TASK GOAL: Each entry must appear in the answer exactly as it does here.

Stored records
● ● ● ● ● ● ●
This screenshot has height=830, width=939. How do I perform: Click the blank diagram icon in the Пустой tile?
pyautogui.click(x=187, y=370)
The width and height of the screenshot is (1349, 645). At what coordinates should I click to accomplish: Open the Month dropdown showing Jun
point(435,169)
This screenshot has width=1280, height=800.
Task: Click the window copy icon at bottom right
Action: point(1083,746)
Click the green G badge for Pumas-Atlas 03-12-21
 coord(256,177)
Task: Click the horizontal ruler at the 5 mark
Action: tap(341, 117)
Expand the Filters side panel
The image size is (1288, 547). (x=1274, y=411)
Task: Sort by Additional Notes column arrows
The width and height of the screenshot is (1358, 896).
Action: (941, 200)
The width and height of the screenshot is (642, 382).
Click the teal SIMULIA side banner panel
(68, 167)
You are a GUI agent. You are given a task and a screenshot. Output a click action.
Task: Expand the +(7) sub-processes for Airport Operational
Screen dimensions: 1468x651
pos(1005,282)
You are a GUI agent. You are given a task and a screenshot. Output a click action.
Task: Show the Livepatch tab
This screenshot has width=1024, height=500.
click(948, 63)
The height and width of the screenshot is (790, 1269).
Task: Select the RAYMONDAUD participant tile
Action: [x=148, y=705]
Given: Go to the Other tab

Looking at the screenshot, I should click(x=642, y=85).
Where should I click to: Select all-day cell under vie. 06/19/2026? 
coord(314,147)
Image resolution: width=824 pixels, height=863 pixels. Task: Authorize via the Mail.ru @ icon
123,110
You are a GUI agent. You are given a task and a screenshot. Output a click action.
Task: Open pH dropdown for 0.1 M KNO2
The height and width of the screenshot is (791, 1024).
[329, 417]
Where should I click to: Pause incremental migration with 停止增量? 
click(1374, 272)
● ● ● ● ● ● ●
SOLVED PROBLEM:
This screenshot has height=830, width=939. How do I perform: Click the blank diagram icon in the Пустой tile?
pyautogui.click(x=187, y=370)
The width and height of the screenshot is (1349, 645). At what coordinates should I click to accomplish: Open the Month dropdown showing Jun
point(435,169)
This screenshot has width=1280, height=800.
Task: Click the window copy icon at bottom right
Action: point(1083,746)
Click the green G badge for Pumas-Atlas 03-12-21
 coord(256,177)
Task: Click the horizontal ruler at the 5 mark
Action: tap(341, 117)
Expand the Filters side panel
The image size is (1288, 547). (x=1274, y=411)
Task: Sort by Additional Notes column arrows
The width and height of the screenshot is (1358, 896).
Action: (941, 200)
The width and height of the screenshot is (642, 382).
Click the teal SIMULIA side banner panel
(68, 167)
You are a GUI agent. You are given a task and a screenshot. Output a click action.
Task: Expand the +(7) sub-processes for Airport Operational
Screen dimensions: 1468x651
pos(1005,282)
You are a GUI agent. You are given a task and a screenshot. Output a click action.
Task: Show the Livepatch tab
This screenshot has width=1024, height=500.
click(948, 63)
The height and width of the screenshot is (790, 1269).
Task: Select the RAYMONDAUD participant tile
Action: [x=148, y=705]
Given: Go to the Other tab

Looking at the screenshot, I should click(x=642, y=85).
Where should I click to: Select all-day cell under vie. 06/19/2026? 
coord(314,147)
Image resolution: width=824 pixels, height=863 pixels. Task: Authorize via the Mail.ru @ icon
123,110
You are a GUI agent. You are given a task and a screenshot. Output a click action.
Task: Open pH dropdown for 0.1 M KNO2
The height and width of the screenshot is (791, 1024).
[329, 417]
Where should I click to: Pause incremental migration with 停止增量? 
click(1374, 272)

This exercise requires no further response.